YOUR OBJECTIVE:
Please give every record below again exactly, and keep the pictures out.

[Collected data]
-------

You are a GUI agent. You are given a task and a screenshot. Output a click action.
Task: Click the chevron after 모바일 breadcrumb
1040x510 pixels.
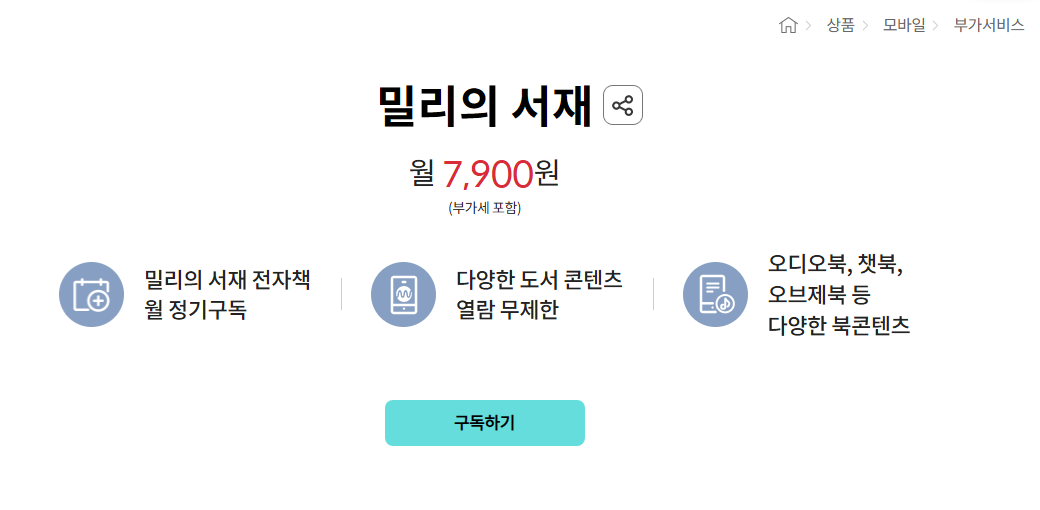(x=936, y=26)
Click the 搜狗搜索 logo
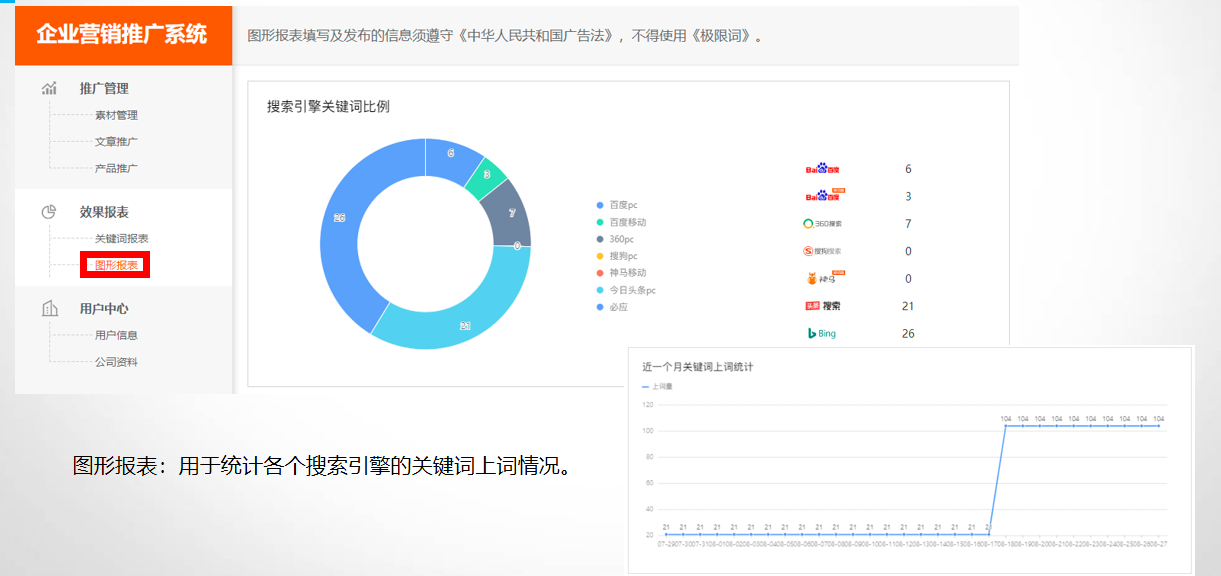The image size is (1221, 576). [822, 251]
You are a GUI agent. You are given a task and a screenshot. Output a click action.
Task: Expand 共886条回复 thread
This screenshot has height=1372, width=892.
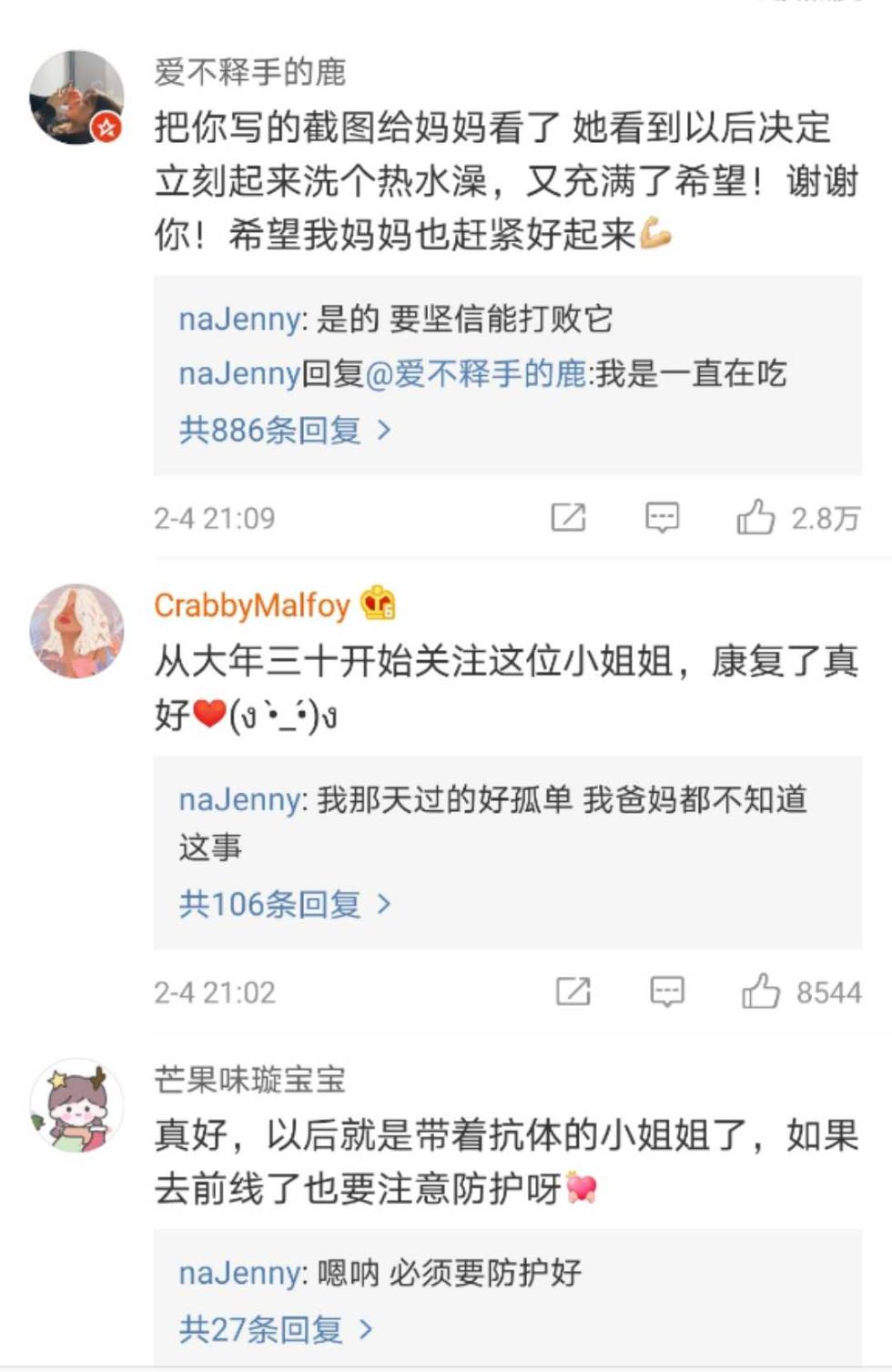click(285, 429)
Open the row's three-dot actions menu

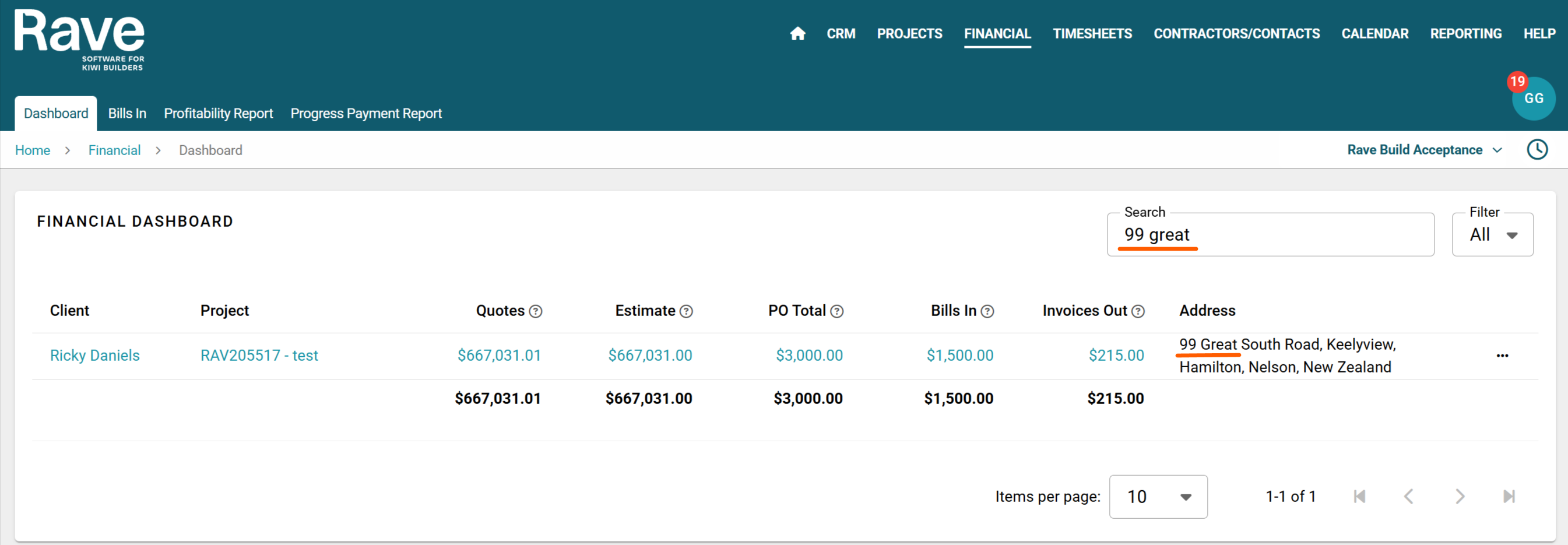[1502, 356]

-------

THE ANSWER:
You are a GUI agent. You are given a task and a screenshot. Output a click action.
Task: Click the chevron after 모바일 breadcrumb
1040x510 pixels.
(x=936, y=26)
Click the 搜狗搜索 logo
The image size is (1221, 576). [822, 251]
You are a GUI agent. You are given a task and a screenshot. Output a click action.
Task: Expand 共886条回复 thread
This screenshot has height=1372, width=892.
click(285, 429)
Open the row's three-dot actions menu

[1502, 356]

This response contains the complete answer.